___ Excerpted text
1) Select the projectd name - a folder created with the exact name created with the program *1_Program_Creation_Linkage_Graph* has to exist at location C/User/Username...

In [24]:
project_name = "YYYY_MM_DD_Testprojekt_Linkage_Graph" # -> Choose a project name - a folder is created at C/User/Username/...

2. Define which graph type has been created within the selected project

In [25]:
graph_type = 1 # Enter project name and graph type: '1' == directed / '2' == undirected / '3' == undirected with counted linkage possibilites

3. Enter the center of the linkage graph from which the network growth is to be calculated

In [26]:
network_center = "List of syndromes" # Enter the article title of the linka graph's center (Degree centrality or Closeness centrality)

4. Execute main method calculate network growth an save file within project folder

In [27]:
main_method(project_name, graph_type, network_center)
______
___ Supplied data
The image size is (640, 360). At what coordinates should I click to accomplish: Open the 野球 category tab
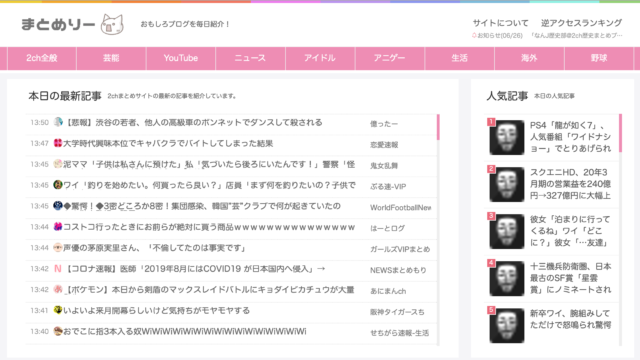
______
___ Supplied data
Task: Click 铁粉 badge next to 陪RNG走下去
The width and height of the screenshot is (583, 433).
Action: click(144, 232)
______
Exercise 1
Give every graph type option that the notebook excerpt on linkage-graph network growth defines for the graph_type setting, together with its number.
Exercise 2
According to the notebook excerpt on linkage-graph network growth, why must a network center be entered, and in what form is it specified?
Exercise 3
Resume the notebook excerpt on linkage-graph network growth, starting immediately after its final line.

Final answer 1
1: directed
2: undirected
3: undirected with counted linkage possibilities

Final answer 2
The network center is the point from which the network growth is calculated. It is specified as the article title of the linkage graph's center, determined by degree centrality or closeness centrality.

Final answer 3
--> File 'Parameters_network_growth.txt' has successfully been created
The file 'List of institutions using the term ""institute of technology"" or ""polytechnic' hasn't been found within 'C:\Users\fberg\Engineering_undirected_type_II_2024034\1_Article_texts\'.
The file 'List of institutions using the term ""institute of technology"" or ""polytechnic' hasn't been found within 'C:\Users\fberg\Engineering_undirected_type_II_2024034\1_Article_texts\'.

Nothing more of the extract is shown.